Begin Supplied text
# Bonzo's First Post !!



## Bonzo (Sep 24, 2009)

Hi Everyone,
                We have dipped in & out of this site since last month and found it really interesting.  Up 'til now we haven't formally introduced ourselves but we are Jan & Graham from Northumberland & our converted long wheel-base Mercedes Sprinter van is our 'BONZO'.  Although not new to Wild Camping, we are very new to this site and can see that it will be invaluable in the future.
                We used to breed & show Basset Hounds & originally bought the Sprinter, ready converted, for dog shows but we're much older & wiser now , and decided a couple of years ago that we would get more enjoyment out of Bonzo if we used him to spend weekends away.  So far, we've'wild-camped' in Yorkshire, Norfolk , Lincolnshire, NE Scotland, SW Scotland, and Dorset so we're not exactly novices but still have loads to learn.
               Our wild camping needs are more complicated than most, as we now have a geriatric doggy family travelling with us and are pretty paranoid about being as unobtrusive as possible. We like to find a quiet corner (with easy beach access where possible) & try to be as far away from main roads as we can in the countryside so the dogs aren't in any danger from traffic or a nuisance to anybody else.   In truth they are the reason that we started wild camping in  the first place as they are too old to rough it in Kennels now.
                I will post a picture of Bonzo as soon as I find out how to do it !!


----------



## TWS (Sep 24, 2009)

Hi and welcome to the wildside, Ive just moved to Northumberland myself, we are off to Berwick this weekend, we spent last weekend in the Cheviots, must say the Sky's were so clear with no light pollution, happy camping.

Tom


----------



## Guernsey Donkey (Sep 24, 2009)

Hi Jan & Graham not forgetting Bonzo, welcome to the wildside and hope you enjoy the site as much as your travelling the country. 

John
(Guernsey Donkey)

Pics of the: http://www.wildcamping.co.uk/forums/photo-gallery/7168-western-isles.html


----------



## Bonzo (Sep 24, 2009)

*Thanks*

Hi John-------- Thanks for the welcome. Was a bit shy about making my first post but felt like an outsider without introducing ourselves.
                      Just getting ready to go off again-------probably Yorkshire way as the weather looks best in the east today.----- JAN


----------



## Bonzo (Sep 24, 2009)

Hi Tom,

            Still trying to work out which bit to click on to do what so please excuse me if I send things to the weong place.  Which part of Northumberland have you moved to ? We're not far from Corbridge !     Just wanted to say that we were wild camping in Berwick a few weeks ago and spent a couple of nights at Spital------ next to the beach at the harbour mouth. Great spot & local dog walkers lovely.  Sadly,' the powers that be' are just about to build on & develop this lovely spot !!!! ------ JAN


----------



## Guernsey Donkey (Sep 24, 2009)
End Supplied text
Begin Dataset extract
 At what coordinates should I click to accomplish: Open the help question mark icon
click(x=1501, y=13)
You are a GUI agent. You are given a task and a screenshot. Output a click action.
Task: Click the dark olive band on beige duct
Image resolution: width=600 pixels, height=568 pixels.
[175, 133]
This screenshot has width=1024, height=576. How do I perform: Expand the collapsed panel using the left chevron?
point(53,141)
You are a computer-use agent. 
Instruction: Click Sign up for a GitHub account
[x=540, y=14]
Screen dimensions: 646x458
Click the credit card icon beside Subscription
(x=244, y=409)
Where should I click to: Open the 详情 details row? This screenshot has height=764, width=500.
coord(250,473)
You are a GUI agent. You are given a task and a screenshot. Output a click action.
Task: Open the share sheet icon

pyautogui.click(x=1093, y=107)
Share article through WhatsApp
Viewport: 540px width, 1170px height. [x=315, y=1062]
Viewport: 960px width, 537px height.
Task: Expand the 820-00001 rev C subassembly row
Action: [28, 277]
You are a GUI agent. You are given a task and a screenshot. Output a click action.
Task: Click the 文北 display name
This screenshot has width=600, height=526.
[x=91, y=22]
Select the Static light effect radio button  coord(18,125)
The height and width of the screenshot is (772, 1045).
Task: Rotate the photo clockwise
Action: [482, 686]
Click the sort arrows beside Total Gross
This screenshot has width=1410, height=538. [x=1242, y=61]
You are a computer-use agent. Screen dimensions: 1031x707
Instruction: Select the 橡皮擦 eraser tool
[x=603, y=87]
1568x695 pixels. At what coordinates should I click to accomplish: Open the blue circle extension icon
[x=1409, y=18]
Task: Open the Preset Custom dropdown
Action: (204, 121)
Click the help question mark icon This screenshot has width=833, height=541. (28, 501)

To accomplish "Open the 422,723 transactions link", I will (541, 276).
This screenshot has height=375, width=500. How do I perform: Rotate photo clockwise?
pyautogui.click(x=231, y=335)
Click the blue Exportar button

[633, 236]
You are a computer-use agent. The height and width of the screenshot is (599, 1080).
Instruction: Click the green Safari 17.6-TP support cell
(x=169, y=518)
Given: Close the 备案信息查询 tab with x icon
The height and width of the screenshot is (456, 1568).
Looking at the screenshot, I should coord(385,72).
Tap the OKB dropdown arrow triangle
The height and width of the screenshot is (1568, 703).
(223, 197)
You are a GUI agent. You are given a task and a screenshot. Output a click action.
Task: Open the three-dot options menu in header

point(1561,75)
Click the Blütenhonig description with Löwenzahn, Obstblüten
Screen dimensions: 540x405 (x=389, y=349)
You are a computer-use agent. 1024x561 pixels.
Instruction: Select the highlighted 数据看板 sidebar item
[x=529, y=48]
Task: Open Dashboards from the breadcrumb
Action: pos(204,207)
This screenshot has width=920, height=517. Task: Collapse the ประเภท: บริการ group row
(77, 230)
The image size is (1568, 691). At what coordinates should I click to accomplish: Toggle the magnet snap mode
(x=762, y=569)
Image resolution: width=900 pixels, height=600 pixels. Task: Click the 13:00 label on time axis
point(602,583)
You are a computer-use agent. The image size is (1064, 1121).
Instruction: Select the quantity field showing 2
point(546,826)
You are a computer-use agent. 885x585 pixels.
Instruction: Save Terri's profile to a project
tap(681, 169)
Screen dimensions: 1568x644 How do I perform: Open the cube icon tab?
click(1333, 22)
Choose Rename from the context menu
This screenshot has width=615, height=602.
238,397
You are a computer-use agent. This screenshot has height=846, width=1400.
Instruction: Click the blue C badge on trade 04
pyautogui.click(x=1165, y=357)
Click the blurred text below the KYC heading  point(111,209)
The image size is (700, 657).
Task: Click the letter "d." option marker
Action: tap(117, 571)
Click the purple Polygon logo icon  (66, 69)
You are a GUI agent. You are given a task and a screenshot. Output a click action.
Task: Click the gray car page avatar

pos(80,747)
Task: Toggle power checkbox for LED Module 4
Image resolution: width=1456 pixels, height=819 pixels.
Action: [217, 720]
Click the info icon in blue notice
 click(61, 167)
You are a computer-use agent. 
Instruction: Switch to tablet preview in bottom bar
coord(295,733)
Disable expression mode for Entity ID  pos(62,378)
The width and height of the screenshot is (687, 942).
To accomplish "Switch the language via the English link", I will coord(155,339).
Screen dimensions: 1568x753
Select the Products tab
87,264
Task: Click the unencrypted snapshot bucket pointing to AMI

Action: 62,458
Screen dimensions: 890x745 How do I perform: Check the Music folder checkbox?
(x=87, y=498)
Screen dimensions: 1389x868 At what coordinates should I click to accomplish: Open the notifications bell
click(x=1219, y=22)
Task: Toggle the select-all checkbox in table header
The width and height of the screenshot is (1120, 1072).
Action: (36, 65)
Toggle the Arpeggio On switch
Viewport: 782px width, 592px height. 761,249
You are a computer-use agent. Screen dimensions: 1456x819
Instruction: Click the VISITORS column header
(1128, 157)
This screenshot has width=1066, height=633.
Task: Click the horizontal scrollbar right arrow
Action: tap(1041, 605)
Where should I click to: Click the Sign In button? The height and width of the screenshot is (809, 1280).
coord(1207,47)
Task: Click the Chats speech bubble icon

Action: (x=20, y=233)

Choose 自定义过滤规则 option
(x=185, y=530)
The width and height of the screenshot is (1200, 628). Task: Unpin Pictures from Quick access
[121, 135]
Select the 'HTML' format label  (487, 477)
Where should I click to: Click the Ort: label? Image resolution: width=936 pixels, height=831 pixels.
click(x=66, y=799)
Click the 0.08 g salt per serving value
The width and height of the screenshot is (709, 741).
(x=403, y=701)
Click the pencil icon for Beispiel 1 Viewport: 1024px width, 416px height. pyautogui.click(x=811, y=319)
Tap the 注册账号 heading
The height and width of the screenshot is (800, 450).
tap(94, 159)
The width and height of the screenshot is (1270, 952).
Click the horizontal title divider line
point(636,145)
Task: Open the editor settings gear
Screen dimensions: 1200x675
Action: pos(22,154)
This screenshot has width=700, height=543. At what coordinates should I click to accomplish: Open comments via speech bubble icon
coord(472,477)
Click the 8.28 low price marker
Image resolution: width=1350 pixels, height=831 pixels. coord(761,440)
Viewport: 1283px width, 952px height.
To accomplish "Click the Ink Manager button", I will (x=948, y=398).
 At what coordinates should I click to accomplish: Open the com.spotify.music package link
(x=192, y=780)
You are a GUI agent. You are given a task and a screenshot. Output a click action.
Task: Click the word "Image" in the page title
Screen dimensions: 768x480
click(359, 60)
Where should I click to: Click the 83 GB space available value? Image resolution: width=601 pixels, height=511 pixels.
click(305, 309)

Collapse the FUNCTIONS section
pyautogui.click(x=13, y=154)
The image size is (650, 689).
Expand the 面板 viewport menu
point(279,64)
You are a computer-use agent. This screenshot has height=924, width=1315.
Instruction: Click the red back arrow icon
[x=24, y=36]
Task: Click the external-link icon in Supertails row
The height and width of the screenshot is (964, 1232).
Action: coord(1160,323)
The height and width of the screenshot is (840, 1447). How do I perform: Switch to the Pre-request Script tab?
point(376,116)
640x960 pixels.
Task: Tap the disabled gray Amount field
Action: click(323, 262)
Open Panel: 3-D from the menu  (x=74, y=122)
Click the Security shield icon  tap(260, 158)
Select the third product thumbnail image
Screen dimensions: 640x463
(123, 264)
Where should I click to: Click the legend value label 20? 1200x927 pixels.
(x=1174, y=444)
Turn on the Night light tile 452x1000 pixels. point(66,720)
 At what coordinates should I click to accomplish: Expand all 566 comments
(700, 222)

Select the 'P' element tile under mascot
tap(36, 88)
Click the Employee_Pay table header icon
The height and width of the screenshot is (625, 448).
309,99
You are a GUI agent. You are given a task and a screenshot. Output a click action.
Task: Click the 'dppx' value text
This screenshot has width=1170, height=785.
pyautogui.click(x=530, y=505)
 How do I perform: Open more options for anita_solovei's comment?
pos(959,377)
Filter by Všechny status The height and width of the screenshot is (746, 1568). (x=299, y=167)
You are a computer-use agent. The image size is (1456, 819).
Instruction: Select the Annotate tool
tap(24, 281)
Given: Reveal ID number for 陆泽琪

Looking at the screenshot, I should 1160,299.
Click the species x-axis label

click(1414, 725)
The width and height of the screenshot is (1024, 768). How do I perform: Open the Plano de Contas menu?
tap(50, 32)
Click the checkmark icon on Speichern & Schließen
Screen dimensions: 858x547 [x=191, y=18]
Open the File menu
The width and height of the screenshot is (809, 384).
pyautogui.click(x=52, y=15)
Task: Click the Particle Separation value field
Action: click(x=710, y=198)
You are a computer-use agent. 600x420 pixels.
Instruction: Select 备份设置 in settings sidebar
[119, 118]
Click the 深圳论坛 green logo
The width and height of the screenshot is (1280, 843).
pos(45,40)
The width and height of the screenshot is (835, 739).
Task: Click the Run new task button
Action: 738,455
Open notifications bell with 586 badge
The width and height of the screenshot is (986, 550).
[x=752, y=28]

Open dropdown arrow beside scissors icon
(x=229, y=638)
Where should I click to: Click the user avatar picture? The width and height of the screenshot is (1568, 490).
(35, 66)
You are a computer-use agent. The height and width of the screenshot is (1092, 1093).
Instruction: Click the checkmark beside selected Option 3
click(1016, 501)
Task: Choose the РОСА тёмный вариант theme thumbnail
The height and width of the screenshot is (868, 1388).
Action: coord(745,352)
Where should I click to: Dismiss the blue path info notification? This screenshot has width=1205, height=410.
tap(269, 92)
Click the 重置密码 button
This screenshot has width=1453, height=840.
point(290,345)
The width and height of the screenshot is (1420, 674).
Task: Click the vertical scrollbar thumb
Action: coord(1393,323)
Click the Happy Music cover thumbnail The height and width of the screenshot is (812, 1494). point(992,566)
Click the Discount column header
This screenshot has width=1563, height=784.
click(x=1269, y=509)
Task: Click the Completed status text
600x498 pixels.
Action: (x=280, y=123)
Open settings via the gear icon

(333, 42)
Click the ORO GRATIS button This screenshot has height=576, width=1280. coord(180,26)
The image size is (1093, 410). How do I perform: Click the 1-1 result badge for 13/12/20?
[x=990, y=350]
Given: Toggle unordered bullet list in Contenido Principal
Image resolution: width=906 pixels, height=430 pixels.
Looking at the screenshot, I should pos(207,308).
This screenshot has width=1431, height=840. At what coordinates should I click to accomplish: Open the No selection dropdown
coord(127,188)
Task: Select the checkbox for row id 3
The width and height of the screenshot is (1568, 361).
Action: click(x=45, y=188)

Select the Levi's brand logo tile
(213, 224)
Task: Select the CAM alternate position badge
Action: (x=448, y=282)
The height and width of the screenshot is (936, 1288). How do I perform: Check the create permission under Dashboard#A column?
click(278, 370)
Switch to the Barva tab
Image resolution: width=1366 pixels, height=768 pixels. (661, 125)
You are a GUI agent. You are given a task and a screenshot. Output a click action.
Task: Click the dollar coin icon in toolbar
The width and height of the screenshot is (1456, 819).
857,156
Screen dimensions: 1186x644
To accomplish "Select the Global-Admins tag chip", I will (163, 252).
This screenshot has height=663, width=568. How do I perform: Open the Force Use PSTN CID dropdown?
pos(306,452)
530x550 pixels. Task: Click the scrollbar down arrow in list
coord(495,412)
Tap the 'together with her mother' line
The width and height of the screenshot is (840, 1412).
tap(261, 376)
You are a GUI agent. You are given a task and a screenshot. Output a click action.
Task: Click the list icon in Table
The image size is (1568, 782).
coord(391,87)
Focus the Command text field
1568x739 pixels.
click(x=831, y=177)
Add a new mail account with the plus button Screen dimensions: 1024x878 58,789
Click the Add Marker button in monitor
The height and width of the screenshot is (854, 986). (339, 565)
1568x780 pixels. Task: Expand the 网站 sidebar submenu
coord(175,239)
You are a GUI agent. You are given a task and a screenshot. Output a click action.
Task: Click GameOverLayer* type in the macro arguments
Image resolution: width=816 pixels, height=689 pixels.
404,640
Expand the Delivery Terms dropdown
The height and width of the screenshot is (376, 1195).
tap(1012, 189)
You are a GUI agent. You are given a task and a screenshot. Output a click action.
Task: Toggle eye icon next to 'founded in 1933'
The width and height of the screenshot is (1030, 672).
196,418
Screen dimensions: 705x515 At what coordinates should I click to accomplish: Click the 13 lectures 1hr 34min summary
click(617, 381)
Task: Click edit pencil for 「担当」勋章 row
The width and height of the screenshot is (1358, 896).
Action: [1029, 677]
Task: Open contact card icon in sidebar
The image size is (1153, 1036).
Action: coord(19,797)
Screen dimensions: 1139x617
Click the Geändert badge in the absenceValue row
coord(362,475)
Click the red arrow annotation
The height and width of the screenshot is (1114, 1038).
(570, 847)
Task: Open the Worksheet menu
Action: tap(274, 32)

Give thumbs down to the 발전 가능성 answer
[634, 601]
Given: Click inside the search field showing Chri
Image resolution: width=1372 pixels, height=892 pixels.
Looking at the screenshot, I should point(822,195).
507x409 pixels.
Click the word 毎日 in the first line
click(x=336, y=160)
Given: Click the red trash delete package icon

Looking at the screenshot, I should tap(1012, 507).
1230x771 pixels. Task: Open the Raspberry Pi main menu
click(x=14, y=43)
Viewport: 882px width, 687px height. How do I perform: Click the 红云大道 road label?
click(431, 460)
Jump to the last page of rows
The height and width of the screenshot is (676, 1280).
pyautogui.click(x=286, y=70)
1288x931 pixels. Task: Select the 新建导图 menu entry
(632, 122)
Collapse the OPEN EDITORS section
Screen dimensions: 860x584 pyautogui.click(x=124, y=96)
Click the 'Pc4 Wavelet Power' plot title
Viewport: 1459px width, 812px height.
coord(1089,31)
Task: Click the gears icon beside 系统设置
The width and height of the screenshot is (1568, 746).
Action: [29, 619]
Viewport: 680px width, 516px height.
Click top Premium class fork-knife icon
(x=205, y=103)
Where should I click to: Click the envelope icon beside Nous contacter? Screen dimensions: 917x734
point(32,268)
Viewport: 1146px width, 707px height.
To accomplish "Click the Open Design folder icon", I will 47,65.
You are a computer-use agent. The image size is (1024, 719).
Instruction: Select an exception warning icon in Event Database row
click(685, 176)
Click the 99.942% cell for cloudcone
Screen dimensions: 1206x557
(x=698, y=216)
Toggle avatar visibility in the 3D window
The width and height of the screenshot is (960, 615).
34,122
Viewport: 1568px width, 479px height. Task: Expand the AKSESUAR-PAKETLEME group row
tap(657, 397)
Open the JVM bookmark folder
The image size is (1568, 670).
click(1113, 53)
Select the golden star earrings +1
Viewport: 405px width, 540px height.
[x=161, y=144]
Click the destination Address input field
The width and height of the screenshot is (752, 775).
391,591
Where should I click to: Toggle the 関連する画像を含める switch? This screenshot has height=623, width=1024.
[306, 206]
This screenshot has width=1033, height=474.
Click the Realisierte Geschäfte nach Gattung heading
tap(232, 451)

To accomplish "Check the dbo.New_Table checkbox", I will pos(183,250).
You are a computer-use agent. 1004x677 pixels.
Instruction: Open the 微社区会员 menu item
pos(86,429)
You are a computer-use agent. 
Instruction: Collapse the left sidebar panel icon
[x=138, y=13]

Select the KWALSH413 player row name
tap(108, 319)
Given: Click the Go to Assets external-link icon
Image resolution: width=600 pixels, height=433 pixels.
End Dataset extract
▸ Objectives
1 – Copy the passage of the forum thread from "Our wild camping" to "to do it !!".
2 – Name every place listed in the forum thread's opening post, in the sentence beginning "So far, we've", as somewhere the couple has wild-camped.

▸ Expected responses
1 –
Our wild camping needs are more complicated than most, as we now have a geriatric doggy family travelling with us and are pretty paranoid about being as unobtrusive as possible. We like to find a quiet corner (with easy beach access where possible) & try to be as far away from main roads as we can in the countryside so the dogs aren't in any danger from traffic or a nuisance to anybody else.   In truth they are the reason that we started wild camping in  the first place as they are too old to rough it in Kennels now.
                I will post a picture of Bonzo as soon as I find out how to do it !!

2 – Yorkshire, Norfolk, Lincolnshire, NE Scotland, SW Scotland, Dorset